Plane takes off from Two Rock ranch without pilot
Authorities fail to find craft, say it likely crashed after running out of fuel; search continues today
December 27, 2001
By CECILIA M. VEGA and JEREMY HAY
THE PRESS DEMOCRAT
An unmanned airplane broke free from its moorings Wednesday while the pilot was working on it, taking off from a Two Rock ranch and flying over southern Sonoma County without a pilot for at least two hours.
Authorities concluded the single-engine airplane eventually crashed, but a search for the wreckage was suspended because of darkness.
“This will be in the aviation history books,” said Walt Smith, regional coordinator for the Federal Aviation Administration.
“It’s pretty wild,” he said. “We’re all shaking our heads. We thought we’d heard everything.”
The search began shortly after 3 p.m. when Paul Clary III of San Rafael called 911 to report that his airplane had taken off from his son’s Middle Two Rock Road ranch with no one aboard and enough fuel to fly for two hours.
Clary, 67, said he was fixing a flooded engine when the plane broke free from its moorings.
“It’s a nightmare,” he said while waiting to see if authorities could locate his plane before it crashed.
Clary said he had owned the plane, a 1946 Aeronca Champion, for about six years.
Sonoma County sheriff’s deputies dispatched a helicopter to find the pilotless plane, but after about four hours of searching they gave up without ever seeing the yellow aircraft for themselves.
CHP also dispatched an aircraft, and some private planes may have joined the search.
Unconfirmed reports sent them to Cotati, the Sonoma Mountain area and back to Two Rock, but Sheriff’s Sgt. Kevin Scanlon said the sightings all turned out to be false.
Reports to the Sheriff’s Department also said an emergency locator signal was detected, and that the plane landed four miles east of Petaluma.
But authorities conducted both ground and aerial searches of the area and came back empty-handed.
Authorities plan to resume the search for the fallen aircraft early today.
“It certainly is down someplace and the nice thing about Sonoma County is it is rural in certain areas,” Smith said, adding the situation could have been worse had the plane come down in a populated area.
Authorities at one point became so concerned with the plane’s whereabouts that they notified the county’s Office of Emergency Services, which sent out emergency broadcasts on local radio airwaves to warn the public of the potential danger.
“We’ve all been in the business for a while and this a fairly new one for us,” Scanlon said.

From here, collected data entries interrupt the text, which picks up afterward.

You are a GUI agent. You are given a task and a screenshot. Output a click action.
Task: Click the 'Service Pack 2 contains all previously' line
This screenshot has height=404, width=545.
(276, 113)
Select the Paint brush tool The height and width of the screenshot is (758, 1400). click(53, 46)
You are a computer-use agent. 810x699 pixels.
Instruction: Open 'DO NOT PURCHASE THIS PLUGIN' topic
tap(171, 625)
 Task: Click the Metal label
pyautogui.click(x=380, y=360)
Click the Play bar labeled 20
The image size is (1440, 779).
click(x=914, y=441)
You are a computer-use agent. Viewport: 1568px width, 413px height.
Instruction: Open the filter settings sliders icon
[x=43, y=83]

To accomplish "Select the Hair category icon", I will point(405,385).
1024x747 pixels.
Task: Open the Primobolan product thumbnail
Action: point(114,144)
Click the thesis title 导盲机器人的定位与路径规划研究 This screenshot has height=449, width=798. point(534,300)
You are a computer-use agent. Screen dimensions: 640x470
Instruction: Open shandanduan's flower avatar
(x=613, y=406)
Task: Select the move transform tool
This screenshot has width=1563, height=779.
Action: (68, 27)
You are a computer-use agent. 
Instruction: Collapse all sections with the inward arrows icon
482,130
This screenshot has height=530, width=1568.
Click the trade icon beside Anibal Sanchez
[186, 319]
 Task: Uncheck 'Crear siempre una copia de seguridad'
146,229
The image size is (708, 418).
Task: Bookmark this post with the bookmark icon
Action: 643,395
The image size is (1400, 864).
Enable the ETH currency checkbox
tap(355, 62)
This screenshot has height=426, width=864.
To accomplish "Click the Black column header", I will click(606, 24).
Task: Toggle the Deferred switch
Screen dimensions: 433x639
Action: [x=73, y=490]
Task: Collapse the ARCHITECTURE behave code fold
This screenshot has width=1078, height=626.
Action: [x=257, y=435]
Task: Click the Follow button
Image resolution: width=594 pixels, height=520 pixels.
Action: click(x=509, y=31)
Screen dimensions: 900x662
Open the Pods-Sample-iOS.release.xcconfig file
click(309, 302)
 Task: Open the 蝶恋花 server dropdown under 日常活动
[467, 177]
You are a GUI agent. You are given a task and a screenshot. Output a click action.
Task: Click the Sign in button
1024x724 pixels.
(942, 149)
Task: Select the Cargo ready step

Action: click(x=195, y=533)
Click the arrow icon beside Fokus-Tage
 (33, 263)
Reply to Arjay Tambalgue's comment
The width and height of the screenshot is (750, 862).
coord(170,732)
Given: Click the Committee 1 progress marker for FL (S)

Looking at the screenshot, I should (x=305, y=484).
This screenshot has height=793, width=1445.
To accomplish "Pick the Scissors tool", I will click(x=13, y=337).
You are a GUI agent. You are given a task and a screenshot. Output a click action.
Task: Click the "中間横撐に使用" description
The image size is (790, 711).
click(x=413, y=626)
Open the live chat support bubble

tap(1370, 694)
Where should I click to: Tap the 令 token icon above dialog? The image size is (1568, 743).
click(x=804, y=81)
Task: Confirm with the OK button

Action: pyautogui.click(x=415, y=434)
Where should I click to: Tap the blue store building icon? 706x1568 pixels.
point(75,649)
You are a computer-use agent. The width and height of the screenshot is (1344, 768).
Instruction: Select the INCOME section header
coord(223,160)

On Wednesday afternoon, sitting grim-faced and clutching a cellphone, Clary, a San Francisco veterinarian, said he has flown planes for recreation since about 1951.
He flew in from Novato for a quick trip to his son’s ranch and had been there for about 10 minutes before the incident began to unfold.
He stopped the plane after landing it and when he went to start it again, he said the engine flooded.
When he turned the propeller to try to start it, the engine turned over and because the throttle was forward and on high, the plane moved.
“It’s my fault. The throttle shouldn’t have been forward,” he said.
Clary and his son chased the plane north in their minivan until “we just lost sight of it,” said Paul Clary IV.
They were able to keep it in sight for no longer than five or 10 minutes.
“It’s a disaster,” the younger Clary said.
Scanlon said witnesses last saw the plane climbing in the air and guessed it likely reached at least 5,000 feet. Based on the amount of fuel in its tank, the plane’s weight and the weather, authorities believe it probably headed in a northeastern direction.
“We know it ran out of fuel before darkness came,” Smith said.
The 1,240-pound plane has two seats. It is made of fibers and canvas and was designed in the late 1930s or early 1940s. It was manufactured for about 20 years and was sold mostly for recreational flying.
While it’s hard to believe the plane could take off by itself and fly without a pilot for at least two hours, it could – technically – be possible, Smith said.
“If the control services were trimmed or set properly, it could in fact fly itself,” he said.
Smith said that while there was some discussion about using military aircraft to locate and intercept the plane, there never was any talk of having it shot down.
FAA inspectors will begin their investigation into the missing plane today.
“I’m sure there’s going to be some kind of implication toward the pilot,” he said. “We’ll just have to see what went wrong.”